■ **PROBLEM A**
According to the tribute to Dennis O'Driscoll, how many poetry collections did he produce?
* start PAGE EXTRACT *
Dennis O’Driscoll remembered

Denis O’Driscoll’s ‘Contribution to the Sum of Civilisation’

Ft Kevin Hegarty

There seems little connection between the grace of poetry and the gritty reality of the Revenue Commission. Yet both streams met fruitfully in the person of Dennis O’Driscoll who died suddenly on Christmas Eve.
In his civil service work, from which he retired in the past year, O’Driscoll specialised in ‘death duties, stamp duties and customs’!
He wrote elegantly of the relatively anonymous middle class world he inhabited: “we are a cautious, conscientious bunch on the whole, well-intentioned,  middle of the road, always aware there are two sides to every story, family men in anoraks and belted raincoats, night classing woven with sensible shoes, church fund-raisers and sports club secretaries, stalwarts of the pub quiz and the amateur drama circuit. On a commuter train you can distinguish us from the business classes, our footwear less shined, our creases less sharp, our cases less chic. On the roads our tarnished Escorts and Fiesta’s are never mistaken for company cars”!
In his poetic life he produced nine collections and a compendium of essays and reviews. He wrote regularly for Irish and international literary journals. Five years ago, a book of his interviews with Seamus Heaney, entitled ‘Stepping Stones’ was published. It is a care text for all explorations of the work of the Nobel Laureate.
O’Driscoll once said that poetry is a ‘just squeezed from the fruit of experience’. His own poetry reflects this aphorism. A fellow poet Gerard Smyth offers this critique of his work: “For Dennis poetry was to be found in the supermarket aisle and the re-cycle bin. The middle-class hues of the new estate and the rituals of the office were among his preoccupations. He was a keen-eyed observer of life at its most fragile - its last chill breath”.
O’Driscoll was born in 1954. His earliest formative experiences were in the town of Thurles where he grew up - a service centre for its rich rural hinterland, the centre of Catholicism in the archdiocese of Cashel and the mecca of hurling in Tipperary.
He did not share in this popular passion. He ruefully admitted that he was not much of a hurler. He reminisced once about his short involvement in the game.
“I would make one or two asthmatic runs after a ball to stay warm during school sports sessions in the railway field. After a few wild swipes at the air with my stick (more Christy Mahon than Christy Ring) cries of ”keep out of the way Driscoll”, would reach me from a contemptuous full-forward and I would retreat to the sideline”.
* end PAGE EXTRACT *
* start INFORMATION GIVEN *
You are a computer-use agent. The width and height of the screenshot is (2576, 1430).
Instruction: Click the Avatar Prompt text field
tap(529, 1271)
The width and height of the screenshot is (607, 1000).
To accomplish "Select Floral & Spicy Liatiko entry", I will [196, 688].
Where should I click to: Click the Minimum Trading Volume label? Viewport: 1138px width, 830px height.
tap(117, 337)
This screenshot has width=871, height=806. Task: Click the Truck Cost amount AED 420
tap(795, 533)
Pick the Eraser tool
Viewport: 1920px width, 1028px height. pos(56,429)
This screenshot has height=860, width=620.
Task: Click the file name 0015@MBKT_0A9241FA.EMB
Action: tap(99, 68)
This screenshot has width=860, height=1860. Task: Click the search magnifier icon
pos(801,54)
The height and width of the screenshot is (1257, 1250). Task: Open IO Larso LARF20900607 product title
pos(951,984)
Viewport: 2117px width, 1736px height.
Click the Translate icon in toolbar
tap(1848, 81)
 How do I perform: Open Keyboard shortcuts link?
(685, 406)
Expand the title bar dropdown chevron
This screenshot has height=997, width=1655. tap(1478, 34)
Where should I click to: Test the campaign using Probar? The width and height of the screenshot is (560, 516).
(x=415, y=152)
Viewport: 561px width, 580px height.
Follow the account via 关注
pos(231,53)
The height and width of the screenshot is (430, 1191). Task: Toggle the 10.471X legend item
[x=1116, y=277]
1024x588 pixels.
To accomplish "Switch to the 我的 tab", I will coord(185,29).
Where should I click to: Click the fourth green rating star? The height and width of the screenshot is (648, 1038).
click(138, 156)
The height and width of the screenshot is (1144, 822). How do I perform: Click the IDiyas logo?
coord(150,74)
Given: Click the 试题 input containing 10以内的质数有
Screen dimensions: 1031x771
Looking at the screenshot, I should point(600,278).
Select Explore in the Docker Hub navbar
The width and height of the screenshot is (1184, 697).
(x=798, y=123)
* end INFORMATION GIVEN *
■ **PROBLEM B**
Repeat everything in the records from the line containing "This screenshot has width=871, height=806." down to the line containing "tap(1848, 81)", including both of those lines.

■ **FULL SOLUTION A**
Nine

■ **FULL SOLUTION B**
This screenshot has width=871, height=806. Task: Click the Truck Cost amount AED 420
tap(795, 533)
Pick the Eraser tool
Viewport: 1920px width, 1028px height. pos(56,429)
This screenshot has height=860, width=620.
Task: Click the file name 0015@MBKT_0A9241FA.EMB
Action: tap(99, 68)
This screenshot has width=860, height=1860. Task: Click the search magnifier icon
pos(801,54)
The height and width of the screenshot is (1257, 1250). Task: Open IO Larso LARF20900607 product title
pos(951,984)
Viewport: 2117px width, 1736px height.
Click the Translate icon in toolbar
tap(1848, 81)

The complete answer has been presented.